> [Material shown]:
══════════

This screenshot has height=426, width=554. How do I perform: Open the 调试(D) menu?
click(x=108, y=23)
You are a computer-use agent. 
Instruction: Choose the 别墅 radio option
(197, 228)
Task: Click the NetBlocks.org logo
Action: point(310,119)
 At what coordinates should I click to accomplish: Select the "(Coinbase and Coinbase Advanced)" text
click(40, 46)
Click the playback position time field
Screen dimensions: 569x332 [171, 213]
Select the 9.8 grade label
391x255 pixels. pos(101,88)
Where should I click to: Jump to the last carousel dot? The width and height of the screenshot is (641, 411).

══════════

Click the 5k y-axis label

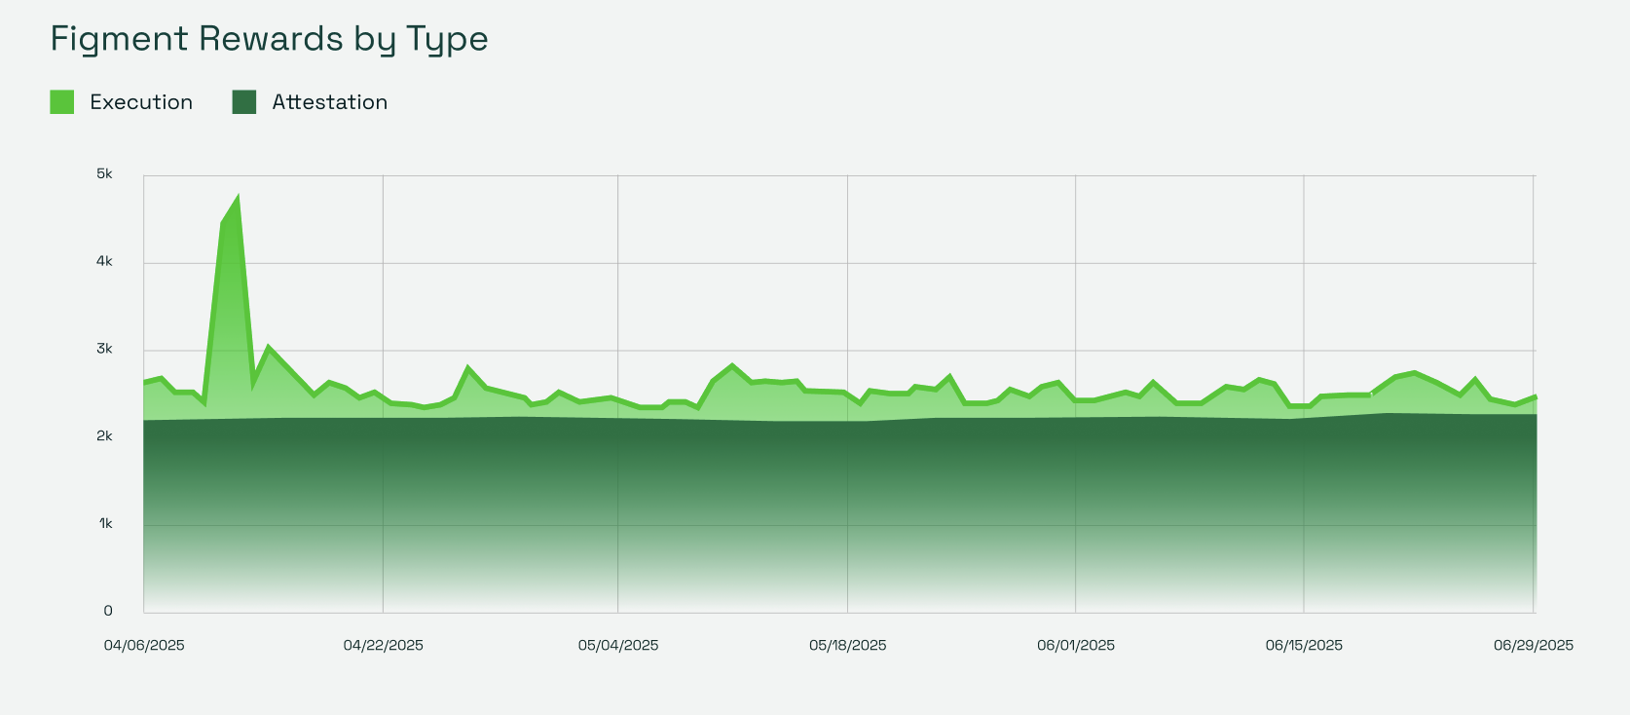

══════════

Would you please copy, word for word, everything above from the line containing "This screenshot has" down to the line containing "Where should I", those two lines included?

This screenshot has height=426, width=554. How do I perform: Open the 调试(D) menu?
click(x=108, y=23)
You are a computer-use agent. 
Instruction: Choose the 别墅 radio option
(197, 228)
Task: Click the NetBlocks.org logo
Action: point(310,119)
 At what coordinates should I click to accomplish: Select the "(Coinbase and Coinbase Advanced)" text
click(40, 46)
Click the playback position time field
Screen dimensions: 569x332 [171, 213]
Select the 9.8 grade label
391x255 pixels. pos(101,88)
Where should I click to: Jump to the last carousel dot? The width and height of the screenshot is (641, 411).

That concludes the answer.